I'm looking to replace the ugly internal heater I have in my tank with a Hydor External Heater. problem is I'm a little stumped as to which version to get due to the the hose connectors on the Fluval.

The default hose that the 205 comes with is 14.5mm in diameter. Now I'm not too bothered about the ribbed hosingthat comes with the 205, tbh I'd like to change it and get some clear hosing. But as the Hydor 200w accepts hosing of 12.5 mm and the 300w version takes 16mm, I'm uncertain as to which one to get. Obviously I'd like to futureprrof myself and get the 300w version just incase I get a larger tank but wont the hose be too big to c0onnect to the 205?
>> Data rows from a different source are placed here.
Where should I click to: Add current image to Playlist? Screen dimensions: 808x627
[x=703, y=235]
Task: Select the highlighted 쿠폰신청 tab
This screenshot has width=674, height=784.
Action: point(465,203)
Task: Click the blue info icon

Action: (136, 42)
Any help in this matter appreciated.

Cheers

Jack


----------



## Themuleous (9 Jul 2009)

What size tank is it?

Sam


----------



## swackett (10 Jul 2009)

If you want to get the 300 watt Hydor then you could look at trying to get a hose adaptor to convert the size of the hosing you have to 16mm, this would allow you to run the 300watt Hydor on your current setup.

There would be a slight (probably un-noticable reduction in pressure).
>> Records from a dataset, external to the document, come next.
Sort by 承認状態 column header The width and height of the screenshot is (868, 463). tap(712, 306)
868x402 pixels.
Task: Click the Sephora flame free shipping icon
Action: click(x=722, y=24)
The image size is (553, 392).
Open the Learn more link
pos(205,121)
Have a look at this link, some with similiar question http://www.plantedtank.net/forums/equipment/4446-need-some-help-eheim-2213-hose.html

Just found this 16-12mm reducer http://www.ukclassicparts.com/shopexd.asp?id=1026


----------



## Ejack (10 Jul 2009)

Themuleous said:
			
		

> What size tank is it?
> 
> Sam



Hi Sam

Tank size is about 110ltr (its the one in my sig but on actually measuring the tank size myself its a lot smaller than advertised, only with the filter box and the lid on is when its the actual size the tank was sold at  )



			
				swackett said:
			
		

> If you want to get the 300 watt Hydor then you could look at trying to get a hose adaptor to convert the size of the hosing you have to 16mm, this would allow you to run the 300watt Hydor on your current setup.
> 
> There would be a slight (probably un-noticable reduction in pressure).
> 
> ...



Thanks for the info Swackett, I'll check it out


----------



## Steve Smith (10 Jul 2009)

I would consider swapping the hose for standard 16/22mm hose, but you'd need the 300w Hydor which is designed for that size hose.  Hydor did do a 200w version which took 16/22mm hose, called the ETH201, but I've never seen them for sale anywhere  :? 

I've swapped the hose on a fluval 204 and 205 previously (still using the 204 with eheim hose).  The other consideration is that you'll probably need to change your inlet/outlet for ones that fit the silicone hose, as the fluval inlet/outlet probably won't fit too well.


----------



## SteveW (12 Jul 2009)

The ribbed hosing that comes with the 205 is 14.5 but the gray noggins on the end of the hose are 16/22, so they should fit the 300w heater. The best answer is to replace the ribbed hosing though, it accumulates a lot of dirt and smooth housing will give you a slightly better output from the filter.

I run a 205 and a 405 on my 200ltr and have replaced the housing and intakes on both. It gives you a lot more flexibility with spray bars etc. I run a 1m spray bar from each filter with the heater and diffuser in line from the 405


----------